• [Work order]
What lines in the records below include the word "checkbox"? Return each one.

- - - - -

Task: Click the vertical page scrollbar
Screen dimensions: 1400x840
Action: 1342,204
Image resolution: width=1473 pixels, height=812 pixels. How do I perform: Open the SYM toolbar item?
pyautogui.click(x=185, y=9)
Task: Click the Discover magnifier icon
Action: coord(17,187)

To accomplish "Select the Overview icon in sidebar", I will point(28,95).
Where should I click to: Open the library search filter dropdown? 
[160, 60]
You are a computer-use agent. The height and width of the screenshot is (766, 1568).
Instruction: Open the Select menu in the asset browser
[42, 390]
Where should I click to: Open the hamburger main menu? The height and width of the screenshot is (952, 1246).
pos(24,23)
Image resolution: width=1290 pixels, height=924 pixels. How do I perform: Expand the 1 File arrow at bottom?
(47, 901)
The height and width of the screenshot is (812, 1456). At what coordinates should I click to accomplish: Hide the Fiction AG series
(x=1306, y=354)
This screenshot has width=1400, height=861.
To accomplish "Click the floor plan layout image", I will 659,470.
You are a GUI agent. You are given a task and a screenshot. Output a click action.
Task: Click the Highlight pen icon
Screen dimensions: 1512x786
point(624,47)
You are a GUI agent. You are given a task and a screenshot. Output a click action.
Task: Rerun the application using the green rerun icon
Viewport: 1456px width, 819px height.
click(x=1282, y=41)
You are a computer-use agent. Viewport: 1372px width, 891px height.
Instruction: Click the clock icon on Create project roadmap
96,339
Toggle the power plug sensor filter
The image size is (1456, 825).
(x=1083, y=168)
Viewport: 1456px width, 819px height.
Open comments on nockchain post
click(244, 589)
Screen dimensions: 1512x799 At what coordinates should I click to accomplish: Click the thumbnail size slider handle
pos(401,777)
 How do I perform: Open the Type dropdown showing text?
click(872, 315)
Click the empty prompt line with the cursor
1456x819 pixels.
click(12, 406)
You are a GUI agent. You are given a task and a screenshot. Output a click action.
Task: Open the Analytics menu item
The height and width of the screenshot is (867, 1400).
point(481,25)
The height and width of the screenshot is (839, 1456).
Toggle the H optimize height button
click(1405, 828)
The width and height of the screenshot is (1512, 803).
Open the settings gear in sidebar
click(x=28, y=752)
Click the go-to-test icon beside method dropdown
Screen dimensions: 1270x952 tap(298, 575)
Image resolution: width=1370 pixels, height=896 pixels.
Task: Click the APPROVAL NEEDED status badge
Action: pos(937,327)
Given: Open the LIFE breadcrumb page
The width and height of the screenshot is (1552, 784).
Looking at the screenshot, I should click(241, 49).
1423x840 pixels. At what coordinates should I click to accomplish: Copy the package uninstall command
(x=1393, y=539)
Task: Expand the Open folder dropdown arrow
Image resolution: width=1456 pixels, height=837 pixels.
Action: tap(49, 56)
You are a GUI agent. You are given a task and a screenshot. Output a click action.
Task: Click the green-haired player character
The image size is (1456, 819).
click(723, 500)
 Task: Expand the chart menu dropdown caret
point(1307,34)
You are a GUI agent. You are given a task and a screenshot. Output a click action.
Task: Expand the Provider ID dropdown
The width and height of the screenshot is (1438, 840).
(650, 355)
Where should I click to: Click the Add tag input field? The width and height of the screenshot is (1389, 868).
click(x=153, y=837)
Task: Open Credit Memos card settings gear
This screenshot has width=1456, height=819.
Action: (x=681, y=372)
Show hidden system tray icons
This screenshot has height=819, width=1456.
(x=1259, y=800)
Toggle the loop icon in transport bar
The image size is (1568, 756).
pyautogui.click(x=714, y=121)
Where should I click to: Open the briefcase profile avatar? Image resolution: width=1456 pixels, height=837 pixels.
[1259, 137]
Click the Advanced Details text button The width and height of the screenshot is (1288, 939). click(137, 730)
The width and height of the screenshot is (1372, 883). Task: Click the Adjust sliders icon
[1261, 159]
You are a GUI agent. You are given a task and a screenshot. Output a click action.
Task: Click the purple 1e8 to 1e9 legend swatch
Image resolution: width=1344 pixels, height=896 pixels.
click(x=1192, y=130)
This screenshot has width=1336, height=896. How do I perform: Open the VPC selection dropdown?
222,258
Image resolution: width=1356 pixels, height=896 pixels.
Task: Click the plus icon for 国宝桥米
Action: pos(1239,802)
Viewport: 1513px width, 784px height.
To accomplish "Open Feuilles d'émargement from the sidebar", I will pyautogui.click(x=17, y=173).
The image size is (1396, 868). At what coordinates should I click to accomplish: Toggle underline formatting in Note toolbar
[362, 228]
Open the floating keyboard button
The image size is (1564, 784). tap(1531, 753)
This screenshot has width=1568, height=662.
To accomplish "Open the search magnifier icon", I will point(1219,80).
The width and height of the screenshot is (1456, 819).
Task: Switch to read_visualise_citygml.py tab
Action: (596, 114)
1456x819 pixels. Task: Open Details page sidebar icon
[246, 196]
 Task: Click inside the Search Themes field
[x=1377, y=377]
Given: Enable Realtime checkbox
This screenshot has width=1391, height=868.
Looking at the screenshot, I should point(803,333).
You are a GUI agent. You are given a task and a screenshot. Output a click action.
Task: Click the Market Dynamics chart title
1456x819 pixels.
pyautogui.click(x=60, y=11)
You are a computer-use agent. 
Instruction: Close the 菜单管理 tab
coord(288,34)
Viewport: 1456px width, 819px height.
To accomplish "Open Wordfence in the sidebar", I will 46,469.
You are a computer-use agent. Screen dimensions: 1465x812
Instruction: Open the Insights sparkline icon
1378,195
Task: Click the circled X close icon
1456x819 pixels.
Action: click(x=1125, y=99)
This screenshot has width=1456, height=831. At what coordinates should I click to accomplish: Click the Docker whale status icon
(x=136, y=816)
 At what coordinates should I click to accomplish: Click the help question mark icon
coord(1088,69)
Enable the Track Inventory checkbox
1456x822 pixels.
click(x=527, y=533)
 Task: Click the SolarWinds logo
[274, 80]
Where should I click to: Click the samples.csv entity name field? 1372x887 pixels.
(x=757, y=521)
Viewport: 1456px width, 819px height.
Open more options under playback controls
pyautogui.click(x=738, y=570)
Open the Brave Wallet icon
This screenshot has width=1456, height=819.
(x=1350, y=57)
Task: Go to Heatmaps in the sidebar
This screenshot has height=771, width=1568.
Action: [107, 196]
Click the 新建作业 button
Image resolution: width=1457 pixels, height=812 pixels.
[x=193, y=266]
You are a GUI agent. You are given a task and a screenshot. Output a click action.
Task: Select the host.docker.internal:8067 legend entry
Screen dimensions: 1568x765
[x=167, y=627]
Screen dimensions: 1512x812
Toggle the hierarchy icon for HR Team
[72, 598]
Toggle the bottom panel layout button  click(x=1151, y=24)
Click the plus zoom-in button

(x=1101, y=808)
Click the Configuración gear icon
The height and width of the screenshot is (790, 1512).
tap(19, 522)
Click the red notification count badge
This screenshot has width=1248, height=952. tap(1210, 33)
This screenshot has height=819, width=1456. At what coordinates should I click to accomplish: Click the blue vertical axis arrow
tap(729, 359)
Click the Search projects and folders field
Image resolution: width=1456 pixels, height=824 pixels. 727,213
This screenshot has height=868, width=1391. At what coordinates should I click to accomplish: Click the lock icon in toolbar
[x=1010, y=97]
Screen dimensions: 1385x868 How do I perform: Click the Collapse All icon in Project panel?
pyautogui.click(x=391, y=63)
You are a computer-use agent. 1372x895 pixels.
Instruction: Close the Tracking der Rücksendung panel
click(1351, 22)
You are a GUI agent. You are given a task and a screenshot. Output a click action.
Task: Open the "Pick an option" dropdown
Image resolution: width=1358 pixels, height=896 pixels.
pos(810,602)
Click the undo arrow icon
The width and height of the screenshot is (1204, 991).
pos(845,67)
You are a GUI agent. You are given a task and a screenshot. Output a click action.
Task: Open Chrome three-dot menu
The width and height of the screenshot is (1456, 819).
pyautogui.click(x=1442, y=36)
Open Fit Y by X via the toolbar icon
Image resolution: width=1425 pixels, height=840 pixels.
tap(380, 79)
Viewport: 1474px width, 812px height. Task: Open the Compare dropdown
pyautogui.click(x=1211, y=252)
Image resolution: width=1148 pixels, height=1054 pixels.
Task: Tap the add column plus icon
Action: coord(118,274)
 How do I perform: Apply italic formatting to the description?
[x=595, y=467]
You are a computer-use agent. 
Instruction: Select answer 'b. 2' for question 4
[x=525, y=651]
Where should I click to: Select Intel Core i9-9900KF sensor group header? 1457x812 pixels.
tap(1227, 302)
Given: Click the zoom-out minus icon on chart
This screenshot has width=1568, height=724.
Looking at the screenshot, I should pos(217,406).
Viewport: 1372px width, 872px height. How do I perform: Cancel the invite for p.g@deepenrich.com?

- - - - -

• [Task output]
Given: Enable Realtime checkbox
Enable the Track Inventory checkbox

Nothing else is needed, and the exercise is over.